Decoration of GO with Fe spinel-Naf/DMAP: an electrochemical probe for sensing H2O2 reduction

Abstract

We herein report the preparation of graphene oxide decorated with Fe spinel (Fe₃O₄)-Naf/DMAP for an unprecedented and highly selective non-enzymatic electrochemical sensing of hydrogen peroxide reduction. The linking of 3,7-bis (dimethylamino)-phenothiazin-5-ium chloride (DMAP) to the graphene oxide occurred via electrostatic interactions of the cationic organic compound with negatively charged oxygen-containing groups (–COO⁻ and –O⁻) available on the edges of the graphene oxide. Fe₃O₄ (Fe²⁺, Fe³⁺) nanoparticles were adhered further on SO₃⁻ moieties of the Nafion coated over the DMAP-GO/GCE through electrostatic interactions. This green approach was used to prepare a derived graphene oxide hybrid nano-material. This material was characterized using scanning electron microscopy (SEM), transmission electron microscopy (TEM), Fourier transform infrared spectroscopy (FTIR), UV-visible spectroscopy, X-ray diffraction (XRD), and cyclic voltammetry (CV).

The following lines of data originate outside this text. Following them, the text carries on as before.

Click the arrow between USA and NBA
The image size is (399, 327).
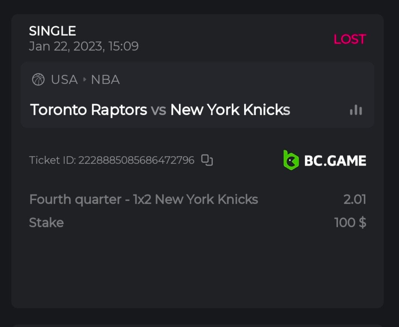84,80
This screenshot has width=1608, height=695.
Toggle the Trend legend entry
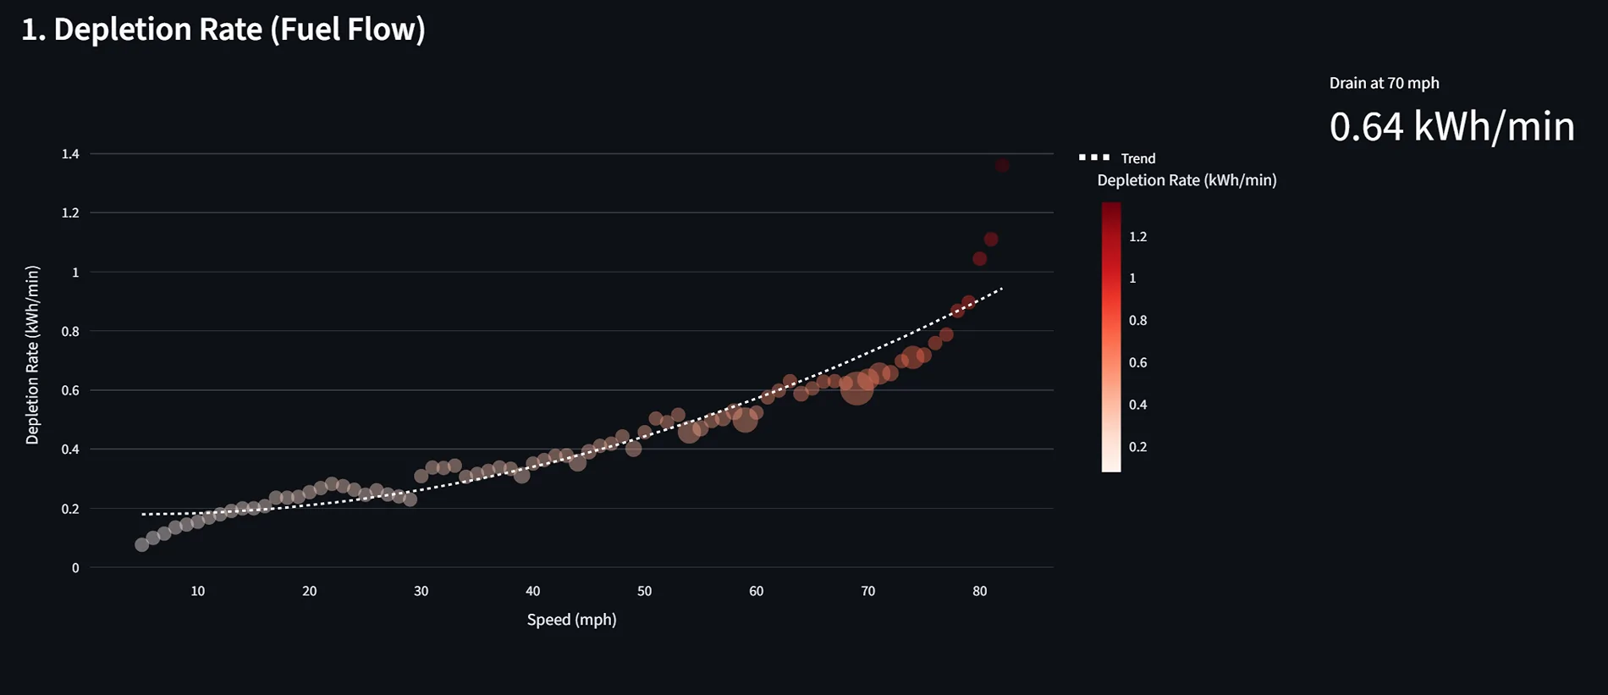pos(1137,158)
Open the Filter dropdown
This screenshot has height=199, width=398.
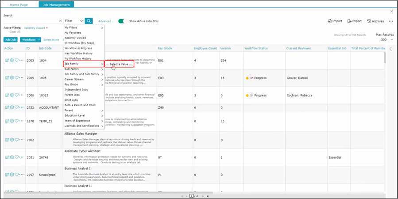tap(74, 21)
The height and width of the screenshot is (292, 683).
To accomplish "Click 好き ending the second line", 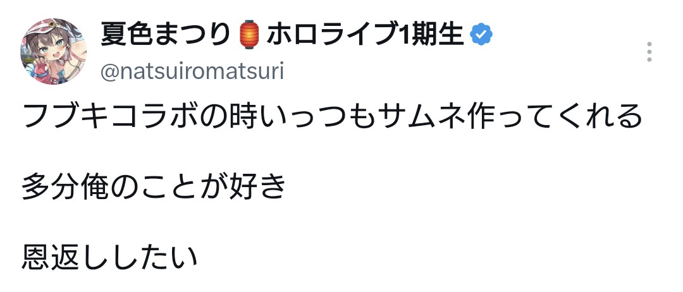I will 257,186.
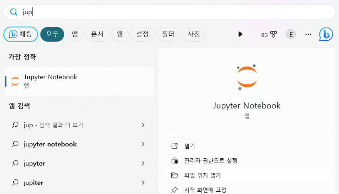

The prepared material was utilized to detect H₂O₂ subjected to electrocatalytic reduction and to determine its concentration in the linear range of 5.5 μM to 2.4 mM. Nafion was employed as a dispersion medium, and an anchor for Fe₃O₄ to make the composite and to prevent interfering effects of other metabolites. The detection limit of this highly selective and highly reproducible film was estimated to be 0.6 μM with a sensitivity of 32.0 μA mM⁻¹ cm⁻².